### EXERCISE BRIEF
Repeat exactly, and only, the lines of the entries below from the one with "Given: Choose 添加到画中画 from context menu" through the one with "1200x732 pixels.", both ends included.

### DATA EXTRACTS

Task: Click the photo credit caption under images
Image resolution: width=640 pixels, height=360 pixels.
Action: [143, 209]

==

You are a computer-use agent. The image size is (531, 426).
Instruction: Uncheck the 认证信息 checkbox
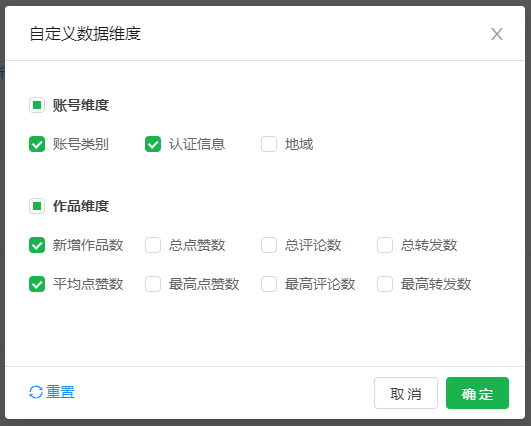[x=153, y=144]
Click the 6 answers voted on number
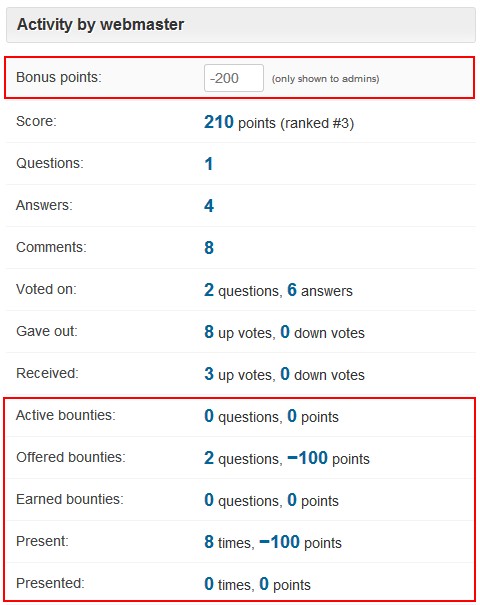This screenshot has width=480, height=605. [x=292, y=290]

---

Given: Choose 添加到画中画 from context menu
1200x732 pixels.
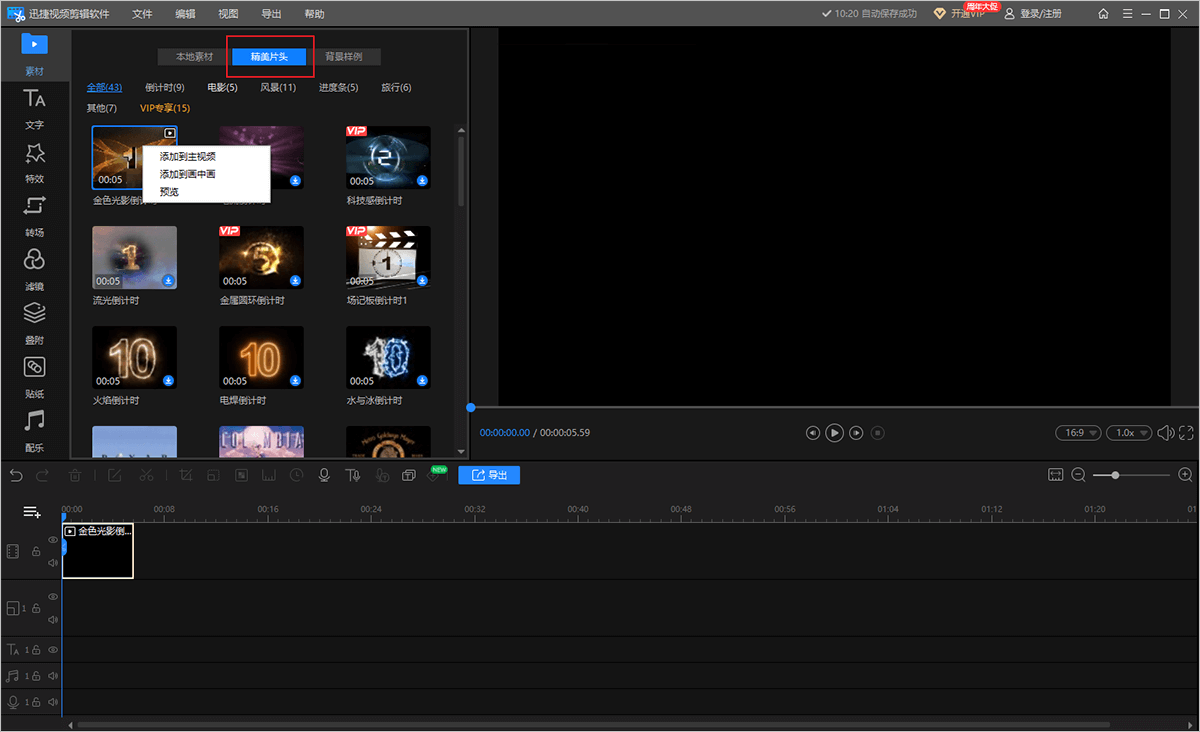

### ANSWER FOR THIS EXERCISE
Given: Choose 添加到画中画 from context menu
1200x732 pixels.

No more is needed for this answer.